Julián: If you go to the documentation, there are going to be pretty much the same recommendations that I'm going to be speaking about today. We add a couple other more things to make sure you have a very good exit strategy for your Node.js Processes. These best practices applies pretty much for web and network based applications because we are going to cover also the graceful shutdowns, but you can use them for other type of Node.js applications that are constantly running. And Node, sadly, is not Erlang. If you know about Erlang or leaks related crashes, just like a term that it's very common in that community. When I started learning Erlang back in 2014, I loved the fault tolerance options that these platform and language has. And I always think about how to bring the same experience into Node.js, is not the same because you can't do whole code reloading or function swapping on Node. You can do those things on Erlang, but still, Node is pretty lightweight, and you can easily restart and recover from a crash.

Julián: First, before getting into the bad place or when bad things happen, how to make sure that everything is good? What do we need to do to our Node applications to make sure they are running properly? So, first, as a recommendation, and there is going to be a workshop later about this specific thing, cloud native JS, don't miss this worship by Beth. She's going to also mention about how to add health checks to you Node.js processes. So, pretty much as our recommendation, add a health check route, it's a simple route that is going to return a 200 status code, and you will need to set something to monitor that route. You can do it at your loa balancer level. If you are using a reverse proxy, or a load balancer like nginx, or HAProxy, or you're using ELB, ALB, any type of application that is being the top layer of your Node.js process being constantly monitoring that the health check is returning okay. So you are making sure that everything is fine.
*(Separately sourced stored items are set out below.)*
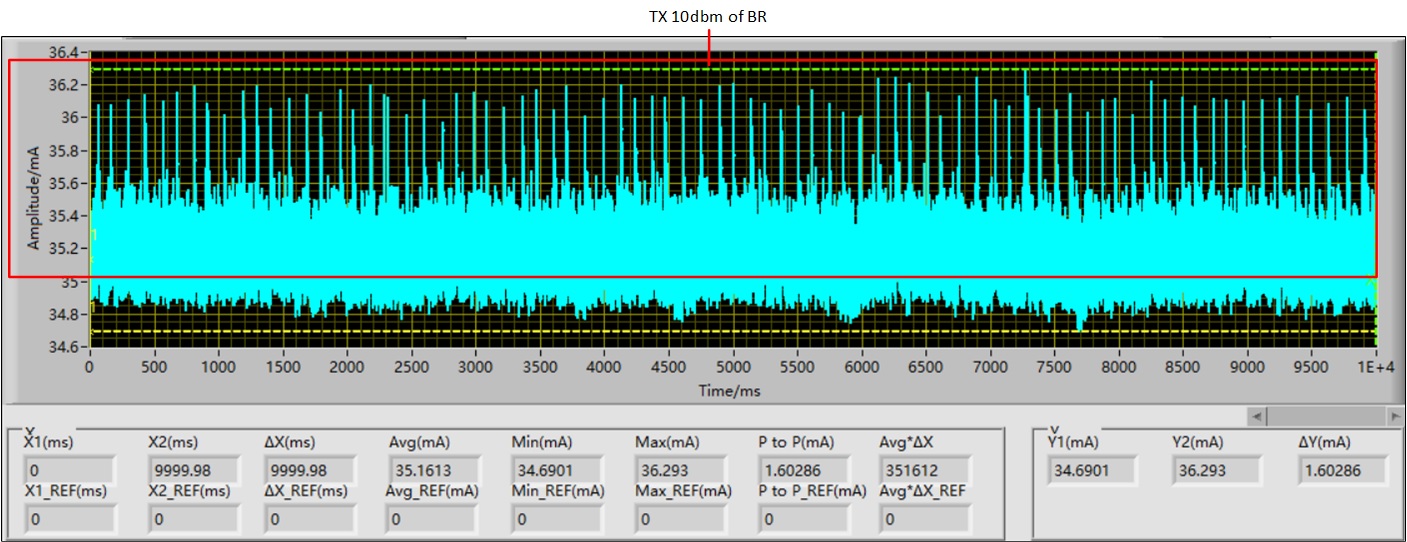Image resolution: width=1407 pixels, height=542 pixels.
Task: Click the horizontal scrollbar right arrow
Action: point(1395,415)
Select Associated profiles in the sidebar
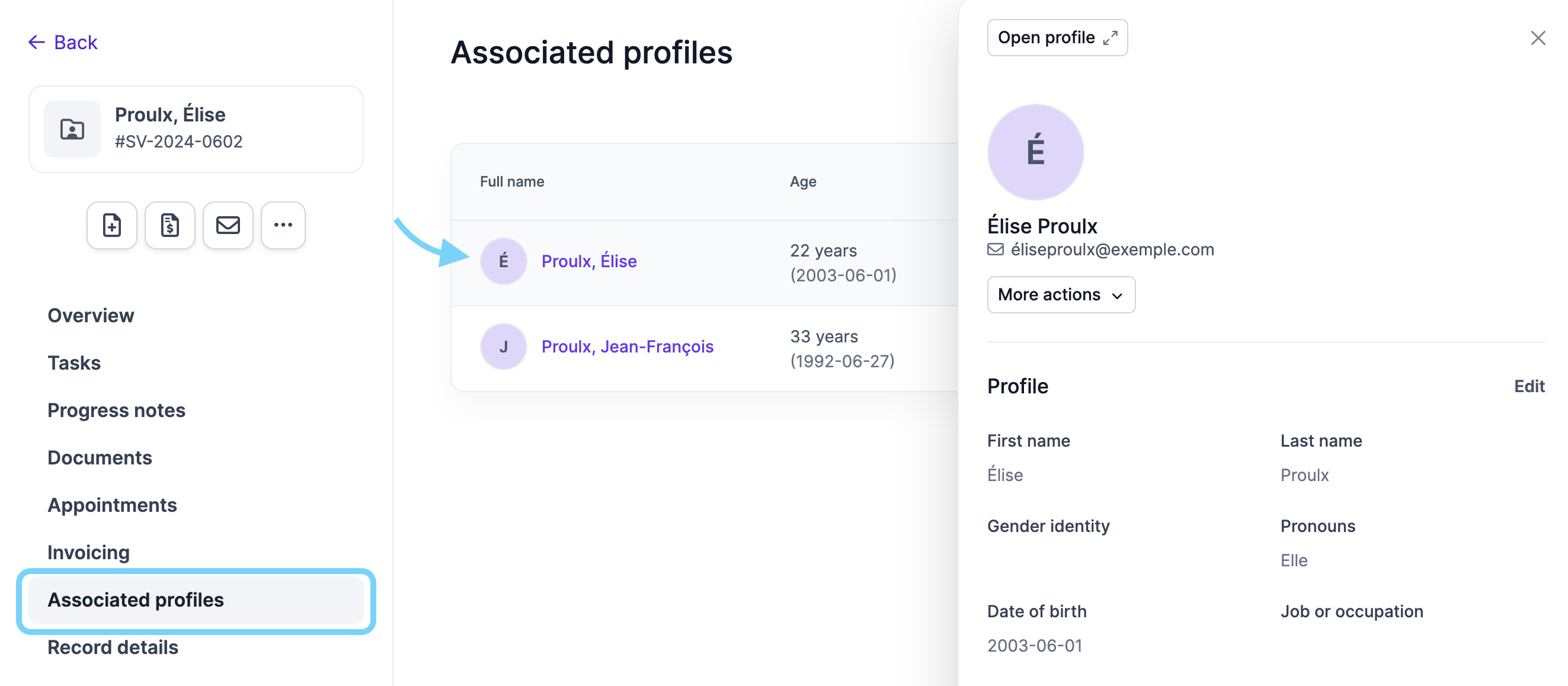1568x686 pixels. coord(196,600)
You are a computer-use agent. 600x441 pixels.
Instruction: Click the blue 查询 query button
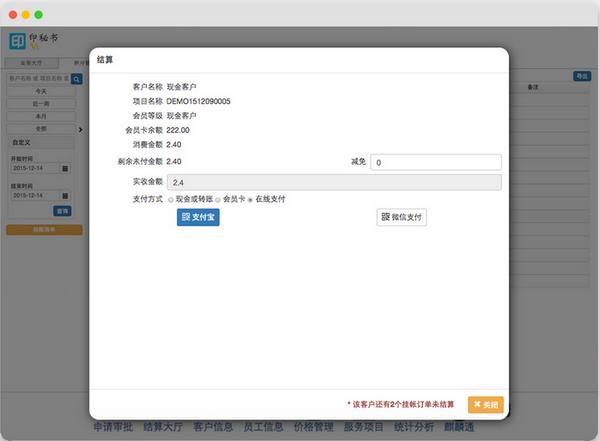(x=63, y=211)
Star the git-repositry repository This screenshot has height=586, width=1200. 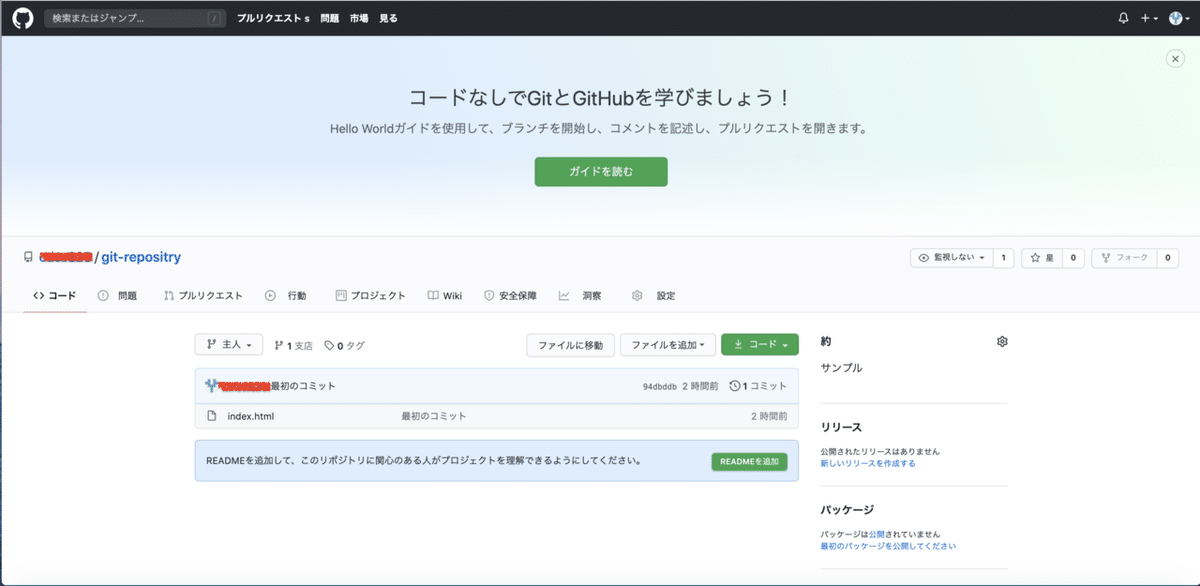pos(1044,257)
Julián: And also, rely on APM, some tools that are going to monitor the performance and the health of your Node.js Processes. So, in order to make sure that everything is running fine, you will need to have tools, some very known tools, New Relic, App Dynamics, Dynatrace, and N|Solid. A lot of them in the market will give you way more visibility around the health of your Node.js processes, and you can live in peace when you are making sure your Node is running properly. But what to do if something bad and unexpected happens? So, what should we do with our Node.js processes? Letting them crash. If something bad and unexpected happened, I will let my Node.js process crash, but in order to be able to do it and drive, we will need to implement a set of best practices and follow some steps to make sure that the application is going to restart properly and continue running and serving to our customers and clients.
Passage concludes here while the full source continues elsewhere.